Please put every line of the rows below into a JSON list of strings, one string per line, leaving out blank lines.

BEGIN Exercise material

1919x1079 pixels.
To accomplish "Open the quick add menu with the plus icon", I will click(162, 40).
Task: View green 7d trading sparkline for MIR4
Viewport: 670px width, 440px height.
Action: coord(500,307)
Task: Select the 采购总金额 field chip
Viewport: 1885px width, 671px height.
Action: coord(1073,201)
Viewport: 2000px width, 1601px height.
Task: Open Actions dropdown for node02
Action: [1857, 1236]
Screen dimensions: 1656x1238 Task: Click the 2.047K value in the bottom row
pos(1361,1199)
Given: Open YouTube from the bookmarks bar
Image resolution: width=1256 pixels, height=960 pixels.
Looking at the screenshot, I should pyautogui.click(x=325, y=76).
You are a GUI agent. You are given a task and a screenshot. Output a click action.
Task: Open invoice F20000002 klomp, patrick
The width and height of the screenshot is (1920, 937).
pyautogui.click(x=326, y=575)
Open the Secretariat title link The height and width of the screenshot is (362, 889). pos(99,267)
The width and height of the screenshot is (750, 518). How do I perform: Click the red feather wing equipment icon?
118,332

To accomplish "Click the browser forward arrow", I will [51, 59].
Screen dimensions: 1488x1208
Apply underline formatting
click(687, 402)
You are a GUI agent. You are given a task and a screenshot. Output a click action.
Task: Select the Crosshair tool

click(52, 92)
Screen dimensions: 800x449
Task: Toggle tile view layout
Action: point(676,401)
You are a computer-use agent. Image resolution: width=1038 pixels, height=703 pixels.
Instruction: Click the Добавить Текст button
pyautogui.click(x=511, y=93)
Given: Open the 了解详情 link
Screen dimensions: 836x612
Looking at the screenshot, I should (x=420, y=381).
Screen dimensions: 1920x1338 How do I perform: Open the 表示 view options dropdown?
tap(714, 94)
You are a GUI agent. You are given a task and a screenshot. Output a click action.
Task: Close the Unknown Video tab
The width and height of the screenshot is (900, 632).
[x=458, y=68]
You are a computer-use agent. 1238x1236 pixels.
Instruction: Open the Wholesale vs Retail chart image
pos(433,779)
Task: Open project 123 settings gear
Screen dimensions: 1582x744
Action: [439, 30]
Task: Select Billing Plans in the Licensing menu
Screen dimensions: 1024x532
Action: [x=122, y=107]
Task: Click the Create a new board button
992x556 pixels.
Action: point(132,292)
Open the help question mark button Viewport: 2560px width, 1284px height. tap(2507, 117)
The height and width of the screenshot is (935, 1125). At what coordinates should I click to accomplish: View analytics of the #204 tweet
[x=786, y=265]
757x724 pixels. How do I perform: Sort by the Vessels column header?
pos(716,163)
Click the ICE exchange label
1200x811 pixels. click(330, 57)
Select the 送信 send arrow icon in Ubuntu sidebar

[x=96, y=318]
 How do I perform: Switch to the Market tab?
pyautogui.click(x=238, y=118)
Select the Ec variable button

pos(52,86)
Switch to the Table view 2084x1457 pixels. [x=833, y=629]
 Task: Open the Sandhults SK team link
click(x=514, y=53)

END Exercise material

*Task solution*
[
  "1919x1079 pixels.",
  "To accomplish \"Open the quick add menu with the plus icon\", I will click(162, 40).",
  "Task: View green 7d trading sparkline for MIR4",
  "Viewport: 670px width, 440px height.",
  "Action: coord(500,307)",
  "Task: Select the 采购总金额 field chip",
  "Viewport: 1885px width, 671px height.",
  "Action: coord(1073,201)",
  "Viewport: 2000px width, 1601px height.",
  "Task: Open Actions dropdown for node02",
  "Action: [1857, 1236]",
  "Screen dimensions: 1656x1238 Task: Click the 2.047K value in the bottom row",
  "pos(1361,1199)",
  "Given: Open YouTube from the bookmarks bar",
  "Image resolution: width=1256 pixels, height=960 pixels.",
  "Looking at the screenshot, I should pyautogui.click(x=325, y=76).",
  "You are a GUI agent. You are given a task and a screenshot. Output a click action.",
  "Task: Open invoice F20000002 klomp, patrick",
  "The width and height of the screenshot is (1920, 937).",
  "pyautogui.click(x=326, y=575)",
  "Open the Secretariat title link The height and width of the screenshot is (362, 889). pos(99,267)",
  "The width and height of the screenshot is (750, 518). How do I perform: Click the red feather wing equipment icon?",
  "118,332",
  "To accomplish \"Click the browser forward arrow\", I will [51, 59].",
  "Screen dimensions: 1488x1208",
  "Apply underline formatting",
  "click(687, 402)",
  "You are a GUI agent. You are given a task and a screenshot. Output a click action.",
  "Task: Select the Crosshair tool",
  "click(52, 92)",
  "Screen dimensions: 800x449",
  "Task: Toggle tile view layout",
  "Action: point(676,401)",
  "You are a computer-use agent. Image resolution: width=1038 pixels, height=703 pixels.",
  "Instruction: Click the Добавить Текст button",
  "pyautogui.click(x=511, y=93)",
  "Given: Open the 了解详情 link",
  "Screen dimensions: 836x612",
  "Looking at the screenshot, I should (x=420, y=381).",
  "Screen dimensions: 1920x1338 How do I perform: Open the 表示 view options dropdown?",
  "tap(714, 94)",
  "You are a GUI agent. You are given a task and a screenshot. Output a click action.",
  "Task: Close the Unknown Video tab",
  "The width and height of the screenshot is (900, 632).",
  "[x=458, y=68]",
  "You are a computer-use agent. 1238x1236 pixels.",
  "Instruction: Open the Wholesale vs Retail chart image",
  "pos(433,779)",
  "Task: Open project 123 settings gear",
  "Screen dimensions: 1582x744",
  "Action: [439, 30]",
  "Task: Select Billing Plans in the Licensing menu",
  "Screen dimensions: 1024x532",
  "Action: [x=122, y=107]",
  "Task: Click the Create a new board button",
  "992x556 pixels.",
  "Action: point(132,292)",
  "Open the help question mark button Viewport: 2560px width, 1284px height. tap(2507, 117)",
  "The height and width of the screenshot is (935, 1125). At what coordinates should I click to accomplish: View analytics of the #204 tweet",
  "[x=786, y=265]",
  "757x724 pixels. How do I perform: Sort by the Vessels column header?",
  "pos(716,163)",
  "Click the ICE exchange label",
  "1200x811 pixels. click(330, 57)",
  "Select the 送信 send arrow icon in Ubuntu sidebar",
  "[x=96, y=318]",
  " How do I perform: Switch to the Market tab?",
  "pyautogui.click(x=238, y=118)",
  "Select the Ec variable button",
  "pos(52,86)",
  "Switch to the Table view 2084x1457 pixels. [x=833, y=629]",
  " Task: Open the Sandhults SK team link",
  "click(x=514, y=53)"
]